Ingle was awarded MBE in 1998 for his services to boxing and work with young people and in 2002 was awarded an honorary decorate by Sheffield Hallam University.
It was clear from outset that Awad was in good hands with Ingle being able to guide him to the right path and place his energy into boxing rather than the streets of Sheffield, getting involved in trouble.
Awad has been boxing training for the over 14 years and has recently won a world boxing championship eliminator against Toka Kahn Clary 25-2-0 in Boston America.
“I was a little disappointed not to get a stoppage for the U.S. fans. I knew it wasn’t going to be easy, but I was pushing the fight,” Awad told Sporting News.
“It felt I was dedicating the pace and even stepped up the tempo from the late rounds to deliver the stoppage, but credit to Toka. He’s a tricky customer with a great amateur pedigree.
“I think he had something like 150 odd fights and only 10 losses. I had studied his fights in the pro ranks too and he had only ever suffered one early stoppage.
“We knew we had a fight on our hands but there are levels to this game. Thanks to the fans who turned in and huge thanks to the people who travelled all the way to Boston to show their support.”
“It should be a good fight. If Warrington wins, then we have a Yorkshire derby,” Galahad said.

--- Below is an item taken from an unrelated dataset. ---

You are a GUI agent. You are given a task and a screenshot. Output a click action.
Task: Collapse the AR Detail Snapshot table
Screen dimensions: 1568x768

“I know him from the amateurs and it will be a chance to show him that I’m the ‘King of the North.’ If it’s Frampton, I look forward to that in equal measure.
“He’s been a bit vocal about me in recent months and I have given him some verbal back. I just hope that he doesn’t vacate and ‘leg it’ like he did with Rigondeaux. Otherwise we will have to rename him Carl Framp-run.”
Awad is the most avoided boxer in his weight division and it would seem that the other world champions in his weight category have avoided fighting him. He has now earned his place to challenge them and will be involved in a world championship boxing bout very soon.
I have personally followed Awad’s career from the start and advised Regal Bakery Director Faisel Hussain about Awad’s boxing potential and my belief that he could potentially become a boxing super star and world champion one day – it would seem that prediction will become a reality very soon.
Furthermore, upon my recommendation Regal Bakery has recently started sponsoring Awad and as a company are 100 per cent behind him to become Sheffield’s next world champion.